Boosting Matrix Multiplication Speed and Flexibility with NVIDIA cuBLAS 12.9

The NVIDIA CUDA-X math libraries empower developers to build accelerated applications for AI, scientific computing, data processing, and more.

Two of the most important applications of CUDA-X libraries are training and inference LLMs, whether for use in everyday consumer applications or highly specialized scientific domains like drug discovery.
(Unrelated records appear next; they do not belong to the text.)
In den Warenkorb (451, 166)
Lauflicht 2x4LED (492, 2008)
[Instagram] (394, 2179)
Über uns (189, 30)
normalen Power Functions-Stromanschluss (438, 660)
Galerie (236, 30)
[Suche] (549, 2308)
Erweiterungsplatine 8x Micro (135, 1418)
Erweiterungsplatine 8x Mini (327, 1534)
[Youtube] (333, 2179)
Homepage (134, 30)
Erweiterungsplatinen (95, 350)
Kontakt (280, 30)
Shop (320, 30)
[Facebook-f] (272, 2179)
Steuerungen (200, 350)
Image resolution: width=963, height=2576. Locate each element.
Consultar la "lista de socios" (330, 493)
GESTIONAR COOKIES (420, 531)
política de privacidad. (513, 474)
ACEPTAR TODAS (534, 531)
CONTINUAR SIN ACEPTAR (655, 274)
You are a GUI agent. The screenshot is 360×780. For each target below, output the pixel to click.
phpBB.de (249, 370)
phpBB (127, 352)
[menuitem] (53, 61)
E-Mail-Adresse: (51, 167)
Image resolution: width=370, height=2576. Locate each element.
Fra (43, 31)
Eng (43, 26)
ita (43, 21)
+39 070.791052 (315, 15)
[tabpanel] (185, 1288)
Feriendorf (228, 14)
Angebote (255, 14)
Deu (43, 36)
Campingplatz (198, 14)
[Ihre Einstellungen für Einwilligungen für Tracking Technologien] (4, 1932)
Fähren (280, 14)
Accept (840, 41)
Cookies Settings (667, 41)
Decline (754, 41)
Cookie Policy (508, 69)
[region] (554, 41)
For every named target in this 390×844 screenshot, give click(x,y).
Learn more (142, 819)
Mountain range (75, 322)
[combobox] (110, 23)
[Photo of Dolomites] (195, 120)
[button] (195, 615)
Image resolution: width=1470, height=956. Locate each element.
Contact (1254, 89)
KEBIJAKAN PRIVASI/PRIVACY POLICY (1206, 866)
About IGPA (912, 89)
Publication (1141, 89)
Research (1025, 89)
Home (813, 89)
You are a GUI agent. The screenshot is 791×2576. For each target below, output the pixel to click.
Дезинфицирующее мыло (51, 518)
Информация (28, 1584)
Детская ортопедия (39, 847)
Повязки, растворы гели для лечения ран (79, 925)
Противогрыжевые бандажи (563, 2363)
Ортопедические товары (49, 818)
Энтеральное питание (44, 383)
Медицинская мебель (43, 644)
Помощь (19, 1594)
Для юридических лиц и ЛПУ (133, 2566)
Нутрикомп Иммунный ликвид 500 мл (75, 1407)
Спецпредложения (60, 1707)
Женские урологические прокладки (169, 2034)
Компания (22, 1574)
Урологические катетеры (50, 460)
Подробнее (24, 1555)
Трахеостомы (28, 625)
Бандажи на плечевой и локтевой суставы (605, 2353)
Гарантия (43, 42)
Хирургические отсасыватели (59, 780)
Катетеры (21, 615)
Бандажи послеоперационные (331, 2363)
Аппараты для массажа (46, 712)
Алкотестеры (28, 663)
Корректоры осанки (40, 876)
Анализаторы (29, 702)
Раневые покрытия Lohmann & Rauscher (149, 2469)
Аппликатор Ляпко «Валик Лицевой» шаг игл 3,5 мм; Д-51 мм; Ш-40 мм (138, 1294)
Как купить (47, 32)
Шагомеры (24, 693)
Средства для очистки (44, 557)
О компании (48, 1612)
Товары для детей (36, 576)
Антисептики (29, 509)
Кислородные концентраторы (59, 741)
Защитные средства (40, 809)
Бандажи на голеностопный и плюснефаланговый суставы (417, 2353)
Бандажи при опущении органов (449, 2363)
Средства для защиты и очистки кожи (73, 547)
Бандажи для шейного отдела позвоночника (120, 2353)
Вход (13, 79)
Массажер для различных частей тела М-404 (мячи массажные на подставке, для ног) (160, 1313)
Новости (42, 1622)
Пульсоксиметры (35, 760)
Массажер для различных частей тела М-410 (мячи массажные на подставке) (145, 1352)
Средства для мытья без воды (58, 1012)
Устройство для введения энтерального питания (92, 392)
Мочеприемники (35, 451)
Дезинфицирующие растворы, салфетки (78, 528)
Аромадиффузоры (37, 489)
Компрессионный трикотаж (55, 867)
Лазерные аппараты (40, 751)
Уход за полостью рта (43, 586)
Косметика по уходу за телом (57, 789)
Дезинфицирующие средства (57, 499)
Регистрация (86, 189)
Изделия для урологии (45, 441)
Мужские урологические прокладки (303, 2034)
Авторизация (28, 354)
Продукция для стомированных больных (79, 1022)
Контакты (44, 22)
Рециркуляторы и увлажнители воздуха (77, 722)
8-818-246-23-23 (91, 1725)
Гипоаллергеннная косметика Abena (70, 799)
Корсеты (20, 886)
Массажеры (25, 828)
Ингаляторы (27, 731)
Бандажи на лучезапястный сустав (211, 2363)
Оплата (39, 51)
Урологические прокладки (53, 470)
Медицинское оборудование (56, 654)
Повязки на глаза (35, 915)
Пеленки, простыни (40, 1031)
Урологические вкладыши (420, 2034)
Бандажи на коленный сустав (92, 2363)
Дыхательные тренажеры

Multiple CUDA-X libraries are indispensable for efficiently training LLMs and performing inference tasks with groundbreaking performance on the NVIDIA Blackwell architecture.

cuBLAS is a CUDA-X library that provides highly optimized kernels for performing the most fundamental linear algebra tasks, like matrix multiplications (matmuls), which are crucial for LLM training and inference.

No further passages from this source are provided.